CLT(直交集成材)は、大版の木質面材料であり、2014年にJASより材料企画が定められました。

そして、2016年に建築基準法に基づく一般的な設計方法等の関連告示が整備されています。

平成30年度の予算概算要求では、国土交通省、林野庁、環境省がCLT普及に向けてそれぞれ取り組みを行う予定になっています。

前回は、国土交通省の取り組みをご紹介しましたが、今回は林野庁のCLT普及への取り組みをご紹介します。

1) 林野庁「CLT等の利用促進(CLT等新たな木質建築部材利用促進・定着事業)」

日本の森林は、人工林を主体に利用期を迎えており、この豊富な森林資源を活かして林業・木材産業の成長産業化を実現するためには、新たな木材需要の創出と、地域材の安定供給体制の構築を車の両輪として進めることが大事です。

林野庁では、新たな木材需要の創出を図るため、建築物の木造・木質化及び木材産業活性化総合対策のうち、特にCLT等の利用促進に取り組む予定となっています。

現在、木材利用が低位で、存在的需要が大きく見込まれる「中高層建築」「低層非住宅建築」等をターゲットとしたCLTの新たな製品・技術の開発や一般的な建築材料としての普及を進めていきます。

(1) 応募要件に関して

募集要件は、CLT建築物の設計・建築の際に、協議会方式をとる必要があります。協議会方式の構成員の例としては、設計者、施工者、CLTパネル生産者、設計者団体、施工者団体、地方公共団体などです。

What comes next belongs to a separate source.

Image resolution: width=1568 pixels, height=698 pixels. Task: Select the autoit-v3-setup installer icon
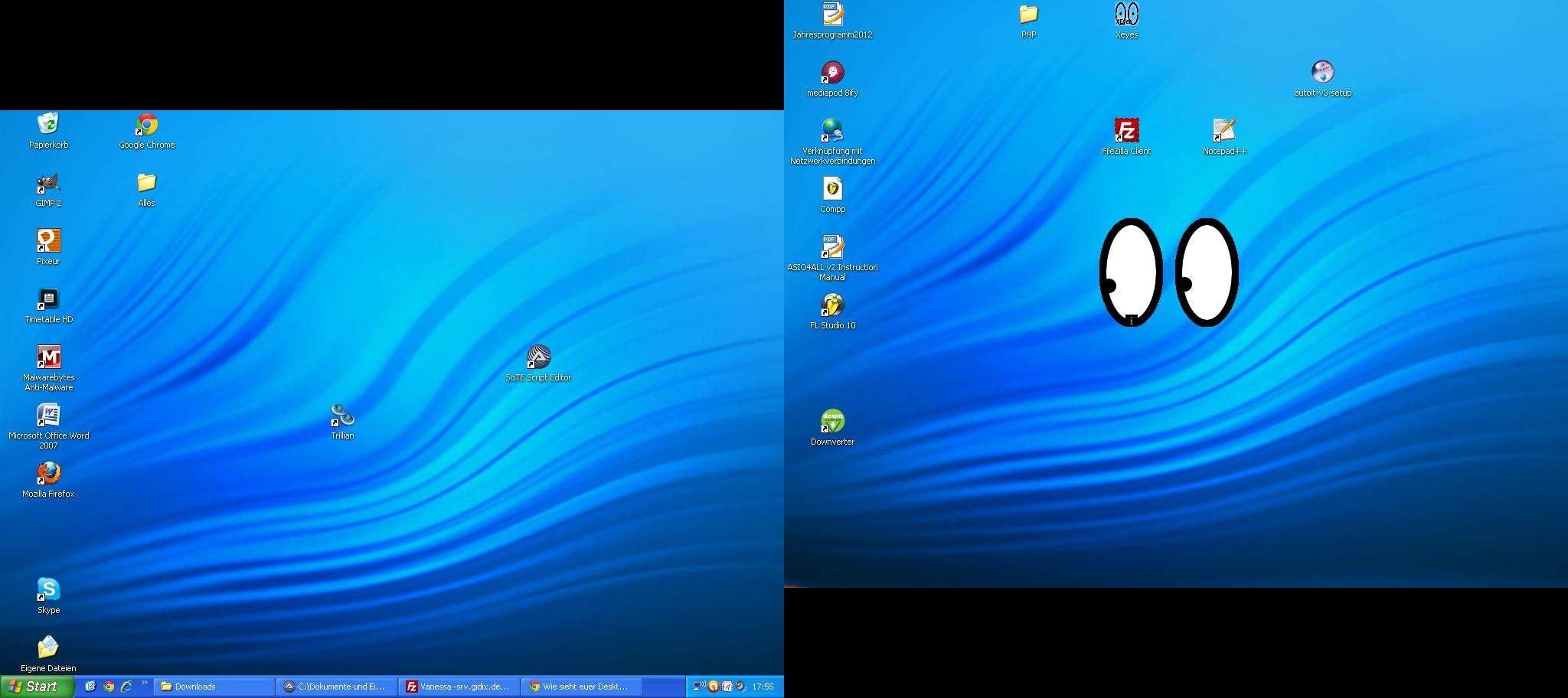pyautogui.click(x=1322, y=73)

協議会において、勉強会を実施するなどし、ノウハウを共有していき、CLT等の新たな木質建築部材の利用促進や定着に繋げることを目的とされています。

(2)対象経費に関して

対象経費は、CLT建築物の設計と建設費ですが、基礎等は除きます。

(3)補助率に関して

補助率は、3/10で、特に波及効果の高いものに関しては1/2です。つまり、できるだけCLT建築物としての波及効果を検討しながら設計を進めていくと有利になります。

(4)実際のCLT関連における事例

CLT関連の事例としては、「くりばやし整骨院(神奈川県藤沢市)」「ナイス(株)多賀城物流倉庫事務所棟(宮城県多賀城市)」などです。

その他にも、企画から設計段階に至る課題を解決するための指導・助言を行う専門家派遣の取り組みの支援などもあります。

これからCLT建築の設計や施工に取り組まれる際には、是非、上記のような助成制度を上手に活用していただき、実務にお役立ていただければと思います。